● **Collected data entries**
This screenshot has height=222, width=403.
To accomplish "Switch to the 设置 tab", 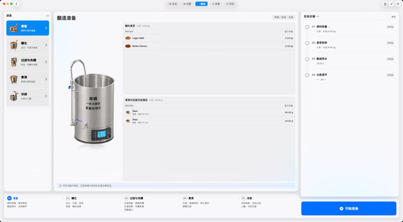I will click(187, 4).
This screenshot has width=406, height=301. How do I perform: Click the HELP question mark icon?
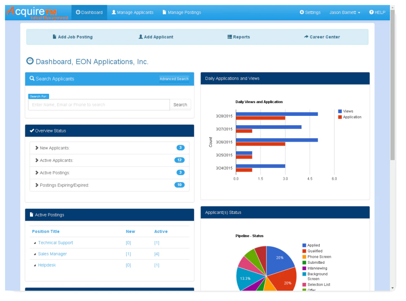pyautogui.click(x=371, y=12)
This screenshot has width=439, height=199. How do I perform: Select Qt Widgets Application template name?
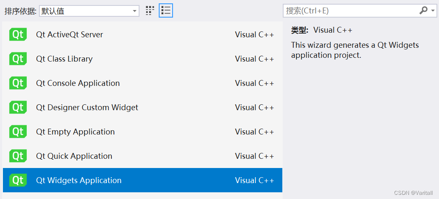coord(79,181)
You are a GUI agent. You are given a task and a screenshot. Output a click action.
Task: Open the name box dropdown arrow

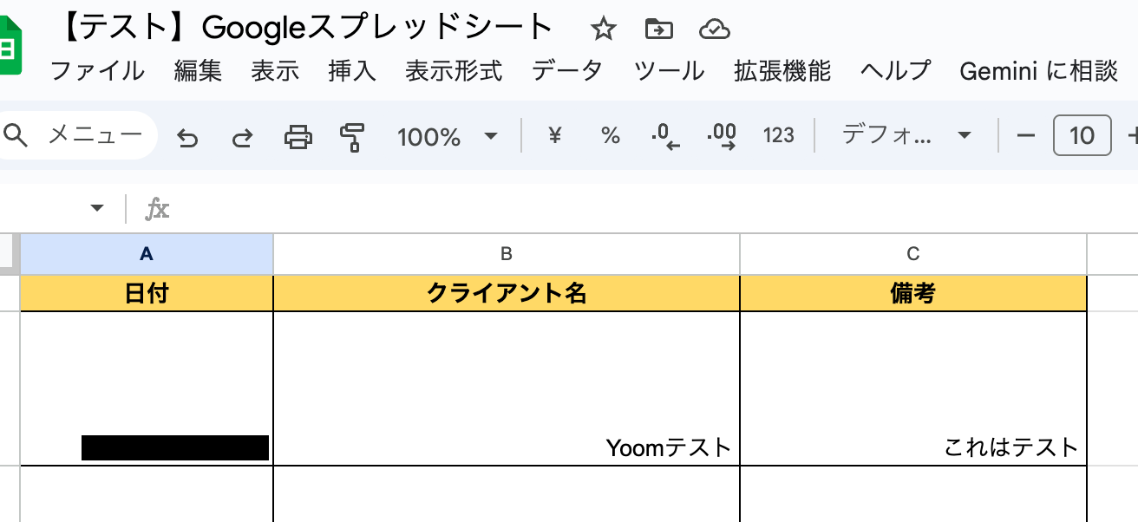coord(97,208)
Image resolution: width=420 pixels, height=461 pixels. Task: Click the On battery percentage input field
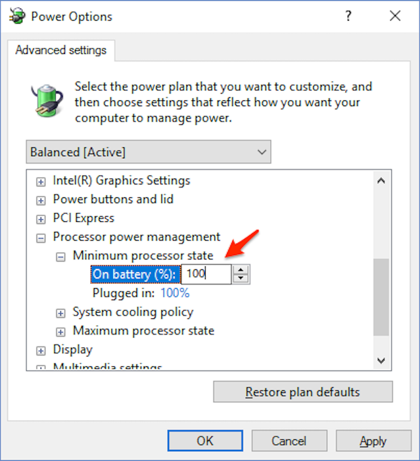206,274
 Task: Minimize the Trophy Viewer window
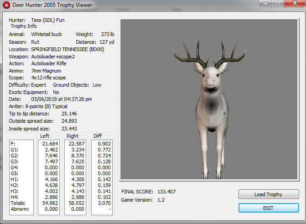pos(265,4)
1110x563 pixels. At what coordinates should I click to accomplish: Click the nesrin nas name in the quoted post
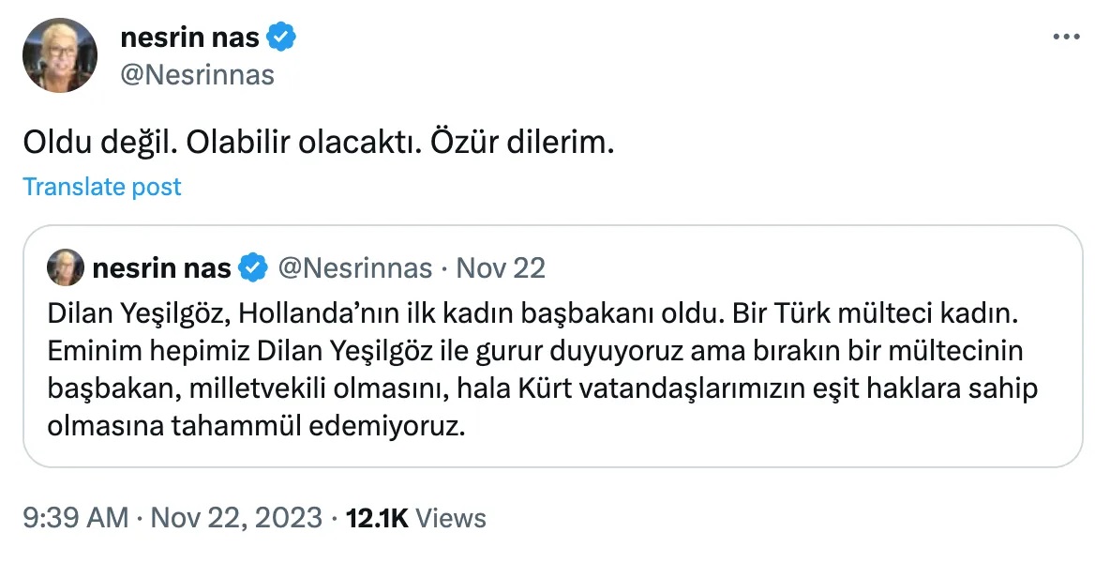click(161, 269)
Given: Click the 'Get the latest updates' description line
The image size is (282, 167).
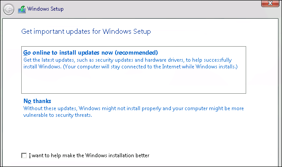Looking at the screenshot, I should pos(127,60).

● **Work to complete**
Starting at the line that contains "Task: Open the name box dropdown arrow", reproduce each line exactly through the end of the entries above, leaving every picture out.

● **Solution**
Task: Open the name box dropdown arrow

coord(97,208)
Image resolution: width=420 pixels, height=461 pixels. Task: Click the On battery percentage input field
206,274
 Task: Minimize the Trophy Viewer window
pos(265,4)
1110x563 pixels. At what coordinates should I click to accomplish: Click the nesrin nas name in the quoted post
click(161, 269)
Given: Click the 'Get the latest updates' description line
The image size is (282, 167).
Looking at the screenshot, I should pos(127,60).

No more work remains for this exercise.